-- DATA PROVIDED follows --

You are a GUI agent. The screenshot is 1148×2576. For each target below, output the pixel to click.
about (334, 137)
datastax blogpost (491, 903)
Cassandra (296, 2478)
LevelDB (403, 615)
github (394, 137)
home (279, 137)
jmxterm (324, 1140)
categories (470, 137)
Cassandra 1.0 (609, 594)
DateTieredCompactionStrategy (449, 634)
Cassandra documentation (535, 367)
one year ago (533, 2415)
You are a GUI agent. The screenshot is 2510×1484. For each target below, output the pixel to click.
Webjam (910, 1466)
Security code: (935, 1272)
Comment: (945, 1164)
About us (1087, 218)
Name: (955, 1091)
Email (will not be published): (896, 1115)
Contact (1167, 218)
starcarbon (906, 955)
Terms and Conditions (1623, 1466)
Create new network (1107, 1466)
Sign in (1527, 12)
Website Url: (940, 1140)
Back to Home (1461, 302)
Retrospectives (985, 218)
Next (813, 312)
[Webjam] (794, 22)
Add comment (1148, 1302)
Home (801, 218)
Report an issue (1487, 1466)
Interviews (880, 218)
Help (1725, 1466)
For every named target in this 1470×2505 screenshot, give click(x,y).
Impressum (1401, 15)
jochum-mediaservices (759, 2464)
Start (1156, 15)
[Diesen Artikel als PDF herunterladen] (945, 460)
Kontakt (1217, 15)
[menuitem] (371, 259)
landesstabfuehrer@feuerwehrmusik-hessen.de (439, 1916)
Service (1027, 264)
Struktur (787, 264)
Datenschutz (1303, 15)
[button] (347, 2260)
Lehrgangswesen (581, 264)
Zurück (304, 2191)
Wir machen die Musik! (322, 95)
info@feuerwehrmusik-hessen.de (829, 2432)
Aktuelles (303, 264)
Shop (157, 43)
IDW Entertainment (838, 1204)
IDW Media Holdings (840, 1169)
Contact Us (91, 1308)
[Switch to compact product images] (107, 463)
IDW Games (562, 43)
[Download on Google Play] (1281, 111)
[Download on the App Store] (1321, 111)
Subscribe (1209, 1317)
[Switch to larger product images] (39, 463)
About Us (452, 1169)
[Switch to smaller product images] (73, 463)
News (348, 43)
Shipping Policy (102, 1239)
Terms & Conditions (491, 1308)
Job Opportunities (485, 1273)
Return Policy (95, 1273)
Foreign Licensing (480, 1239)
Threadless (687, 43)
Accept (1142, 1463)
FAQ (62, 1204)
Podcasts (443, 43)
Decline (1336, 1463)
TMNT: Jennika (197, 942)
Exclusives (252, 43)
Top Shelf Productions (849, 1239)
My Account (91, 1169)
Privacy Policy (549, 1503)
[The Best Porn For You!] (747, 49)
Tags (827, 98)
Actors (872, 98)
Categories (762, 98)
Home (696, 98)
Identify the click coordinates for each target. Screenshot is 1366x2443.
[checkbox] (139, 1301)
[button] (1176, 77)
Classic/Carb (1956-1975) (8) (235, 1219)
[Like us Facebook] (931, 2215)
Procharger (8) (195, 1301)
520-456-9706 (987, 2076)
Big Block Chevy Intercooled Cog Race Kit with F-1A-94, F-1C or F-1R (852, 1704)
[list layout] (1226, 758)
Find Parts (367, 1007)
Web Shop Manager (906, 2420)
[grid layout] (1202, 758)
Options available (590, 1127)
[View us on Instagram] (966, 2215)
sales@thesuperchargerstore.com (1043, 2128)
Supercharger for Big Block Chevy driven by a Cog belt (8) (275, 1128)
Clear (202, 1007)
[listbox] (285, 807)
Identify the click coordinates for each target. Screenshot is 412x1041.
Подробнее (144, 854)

-- DATA PROVIDED concluded --

## WHAT THIS TASK INVOLVES
Copy the entries above exactly, but only from the line holding "Contact Us (91, 1308)" through the line holding "Home (696, 98)", both included.

## TASK ANSWER
Contact Us (91, 1308)
[Switch to compact product images] (107, 463)
IDW Games (562, 43)
[Download on Google Play] (1281, 111)
[Download on the App Store] (1321, 111)
Subscribe (1209, 1317)
[Switch to larger product images] (39, 463)
About Us (452, 1169)
[Switch to smaller product images] (73, 463)
News (348, 43)
Shipping Policy (102, 1239)
Terms & Conditions (491, 1308)
Job Opportunities (485, 1273)
Return Policy (95, 1273)
Foreign Licensing (480, 1239)
Threadless (687, 43)
Accept (1142, 1463)
FAQ (62, 1204)
Podcasts (443, 43)
Decline (1336, 1463)
TMNT: Jennika (197, 942)
Exclusives (252, 43)
Top Shelf Productions (849, 1239)
My Account (91, 1169)
Privacy Policy (549, 1503)
[The Best Porn For You!] (747, 49)
Tags (827, 98)
Actors (872, 98)
Categories (762, 98)
Home (696, 98)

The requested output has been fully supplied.